2.2 DUTIES. During the Term of this Agreement, Executive agrees to
devote his best efforts and his full business time, attention and skill to the
business and affairs of the Lacek Companies; provided that it shall not be a
violation of this Agreement for Executive to serve on civic or charitable
boards or committees, deliver lectures, fulfill speaking engagements or teach
at educational institutions consistent with such activities conducted by other
senior executive officers of NSI. Executive shall, subject to and in accordance
with the authority and direction of the Board and the Chief Executive Officer
of NSI, have such authority and perform in a diligent and competent manner such
duties as may be assigned to him by the Board or the Chief Executive Officer of
NSI, including managing the day-to-day operations and personnel of the Lacek
Companies. Such management shall be consistent with a mutually agreed upon
budget established by the Board of Directors of the Company.
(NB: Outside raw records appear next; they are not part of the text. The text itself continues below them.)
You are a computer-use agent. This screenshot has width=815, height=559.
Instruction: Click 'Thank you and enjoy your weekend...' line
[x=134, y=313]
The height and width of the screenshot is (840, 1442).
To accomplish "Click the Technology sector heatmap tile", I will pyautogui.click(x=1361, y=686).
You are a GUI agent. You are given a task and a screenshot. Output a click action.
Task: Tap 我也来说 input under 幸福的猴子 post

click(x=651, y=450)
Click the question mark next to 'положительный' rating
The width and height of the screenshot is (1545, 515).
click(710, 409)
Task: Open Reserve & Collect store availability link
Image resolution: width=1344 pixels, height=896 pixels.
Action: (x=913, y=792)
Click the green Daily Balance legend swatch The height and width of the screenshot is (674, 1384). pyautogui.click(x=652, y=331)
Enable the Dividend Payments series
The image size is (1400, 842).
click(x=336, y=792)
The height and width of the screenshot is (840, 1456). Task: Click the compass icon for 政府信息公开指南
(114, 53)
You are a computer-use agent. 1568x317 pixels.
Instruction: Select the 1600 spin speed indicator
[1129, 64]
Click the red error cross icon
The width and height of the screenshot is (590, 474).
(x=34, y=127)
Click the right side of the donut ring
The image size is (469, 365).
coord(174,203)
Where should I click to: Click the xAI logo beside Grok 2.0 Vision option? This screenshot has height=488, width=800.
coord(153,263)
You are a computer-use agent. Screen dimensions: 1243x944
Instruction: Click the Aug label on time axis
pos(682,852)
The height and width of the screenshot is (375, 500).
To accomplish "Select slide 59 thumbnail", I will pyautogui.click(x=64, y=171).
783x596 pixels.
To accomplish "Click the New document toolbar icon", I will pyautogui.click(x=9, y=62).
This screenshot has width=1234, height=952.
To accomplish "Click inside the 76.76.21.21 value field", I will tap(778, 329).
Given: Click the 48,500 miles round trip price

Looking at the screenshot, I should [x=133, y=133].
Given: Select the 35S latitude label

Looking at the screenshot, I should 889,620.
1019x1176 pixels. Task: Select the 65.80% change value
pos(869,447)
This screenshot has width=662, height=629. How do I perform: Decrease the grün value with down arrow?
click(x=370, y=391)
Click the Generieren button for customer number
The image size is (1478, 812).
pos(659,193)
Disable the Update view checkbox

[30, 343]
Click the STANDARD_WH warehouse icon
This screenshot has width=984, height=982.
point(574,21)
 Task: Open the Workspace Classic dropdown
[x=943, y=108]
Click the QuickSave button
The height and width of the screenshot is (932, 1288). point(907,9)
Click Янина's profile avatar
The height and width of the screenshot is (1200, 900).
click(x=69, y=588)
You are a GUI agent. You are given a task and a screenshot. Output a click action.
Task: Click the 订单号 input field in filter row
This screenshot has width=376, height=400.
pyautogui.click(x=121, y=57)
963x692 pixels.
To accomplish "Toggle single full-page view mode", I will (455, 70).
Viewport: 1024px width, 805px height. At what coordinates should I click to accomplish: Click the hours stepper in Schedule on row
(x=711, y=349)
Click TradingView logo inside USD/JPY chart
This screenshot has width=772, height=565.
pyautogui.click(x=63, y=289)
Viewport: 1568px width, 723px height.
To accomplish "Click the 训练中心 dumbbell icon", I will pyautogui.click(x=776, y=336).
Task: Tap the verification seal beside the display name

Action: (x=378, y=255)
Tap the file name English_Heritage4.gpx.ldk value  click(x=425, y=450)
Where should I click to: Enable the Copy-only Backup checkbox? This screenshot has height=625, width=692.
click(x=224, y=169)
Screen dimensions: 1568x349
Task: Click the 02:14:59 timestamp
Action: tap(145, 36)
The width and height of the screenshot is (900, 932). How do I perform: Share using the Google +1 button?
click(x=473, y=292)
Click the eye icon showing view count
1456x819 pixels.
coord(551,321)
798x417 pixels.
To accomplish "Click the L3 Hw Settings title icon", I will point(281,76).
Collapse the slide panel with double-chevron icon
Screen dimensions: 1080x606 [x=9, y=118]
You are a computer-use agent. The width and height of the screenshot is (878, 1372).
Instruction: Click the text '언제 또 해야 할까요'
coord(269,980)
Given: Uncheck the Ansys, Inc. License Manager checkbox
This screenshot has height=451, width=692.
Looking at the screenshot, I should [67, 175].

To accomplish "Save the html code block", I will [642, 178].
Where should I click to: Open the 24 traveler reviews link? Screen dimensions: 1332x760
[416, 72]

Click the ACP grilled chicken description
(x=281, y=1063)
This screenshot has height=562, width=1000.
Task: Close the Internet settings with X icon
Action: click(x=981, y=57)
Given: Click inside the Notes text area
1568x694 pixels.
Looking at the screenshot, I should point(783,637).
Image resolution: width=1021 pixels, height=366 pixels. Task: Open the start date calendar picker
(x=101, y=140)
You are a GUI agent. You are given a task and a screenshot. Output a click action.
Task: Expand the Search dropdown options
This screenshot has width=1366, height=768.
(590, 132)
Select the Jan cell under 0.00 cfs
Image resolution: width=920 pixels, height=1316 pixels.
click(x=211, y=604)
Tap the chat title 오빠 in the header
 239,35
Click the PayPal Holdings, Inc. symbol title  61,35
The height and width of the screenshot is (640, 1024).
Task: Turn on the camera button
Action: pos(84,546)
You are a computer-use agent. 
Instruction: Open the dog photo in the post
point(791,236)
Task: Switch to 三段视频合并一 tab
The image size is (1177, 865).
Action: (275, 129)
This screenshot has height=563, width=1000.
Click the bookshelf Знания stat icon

2.3 TERM. Unless terminated earlier pursuant to Article IV hereof,
the term of employment of Executive under this Agreement shall continue until
December 31, 1998 (the "Initial Term"); provided, however, that following the
Initial Term of this Agreement this Agreement shall be automatically renewed
for successive six month periods (each, a "Renewal Term") unless notice of
termination is given by either party to the other party not less than three
months prior to the end of the Initial Term or any Renewal Term, as the case
may be.
ARTICLE III. COMPENSATION, BENEFITS AND EXPENSES
3.1 BASE SALARY AND BONUS.
(a) During the term of Executive's employment under this
Agreement, the Company shall pay Executive, at such intervals and in accordance
with such Company policies as may be in effect from time to time, an annual
base salary equal to $175,000.00 or such higher annual rate as may from time to
time be approved by the Board.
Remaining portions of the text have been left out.